Quien rechaza el uso en textos científicos del plural de autor por supuesta imprecisión, olvida que se trata de un recurso que pertenece al código de la lengua, la principal de todas las convenciones implicadas en la redacción, y que hay, además, otras muchas otras convenciones, las bibliográficas por ejemplo, que no son enteramente «racionales y lógicas», sino heredadas, convencionales. ¿Por qué usar el latín y no el español, por ejemplo, para decir íbid. u op. cit., en las citas? Por convención. Nadie censura el uso del plural en la frase la cursiva [la negrita, el subrayado] es nuestra al hacer una cita en un artículo firmado por un solo autor. ¿Qué hay de raro en el plural de Pongamos por caso, en el de Examinemos el siguiente problema? Cuando un autor de apellido Sánchez se cita a sí mismo diciendo en el artículo de Sánchez no coincide ni siquiera la persona gramatical (tercera en lugar de primera). Se trata de convenciones, y si se domina la convención, si se conoce bien el idioma, no hay riesgo de imprecisión ni malentendido.

Naturalmente, todo redactor es libre de usar o no el plural de autor, pero si el motivo por el que se lo rechaza es por su supuesta imprecisión, se está ignorando, quizá por hiperracionalismo, una posibilidad estilística de la lengua con una enorme tradición. El único tema en debate, a nuestro entender, es si se trata de una convención en uso o si ya se percibe anticuada, si ha perdido o no el carácter convencional que ha tenido en la historia. Pero si se percibe como una convención vigente, y hay razones para ello, las conclusiones que hay que extraer son las siguientes: 1) es gramaticalmente correcto y su discordancia designativa es similar a la de muchas otras, en español y otras lenguas; 2) es una convención heredada, como otras tantas en la redacción científica; 3) si se usa en un contexto adecuado y el receptor conoce bien el idioma, no hay riesgo de imprecisión.

Agradecimientos

Gracias a los miembros del foro de MedTrad que hace un par de semanas alimentaron con sus opiniones este debate.

Lecturas recomendadas

GIRAO, Fran (2007): «Cuestión de pluralismo», El castellano actual (disponible en <http://castellanoactual.blogspot.com/2007_02_01_archive.html>).

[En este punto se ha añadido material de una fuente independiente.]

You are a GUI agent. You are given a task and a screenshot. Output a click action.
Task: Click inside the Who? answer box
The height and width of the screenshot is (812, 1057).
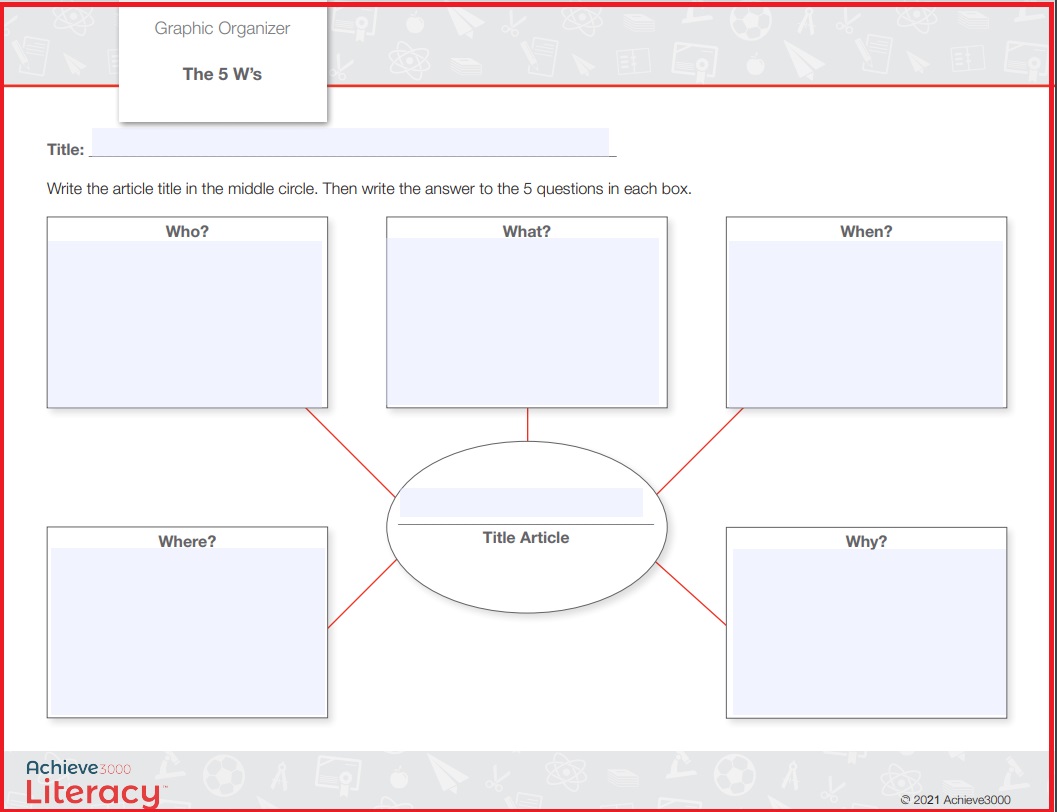(x=186, y=323)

REAL ACADEMIA ESPAÑOLA (2010): Nueva gramática de la lengua española. Manual. Espasa, Madrid.

 

 

2 Comments

  1. Vaya, es muy interesante este análisis explicativo del uso del plural, a veces me he parado a pensarlo, pero muy fugazmente jeje
    Gracias por el tiempo empleado en escribir :)

    • De nada, Alejandro, y gracias. Y es que tienes razón en ponerte a pensar en ello: ¿para qué usar el plural cuando el sujeto es uno solo?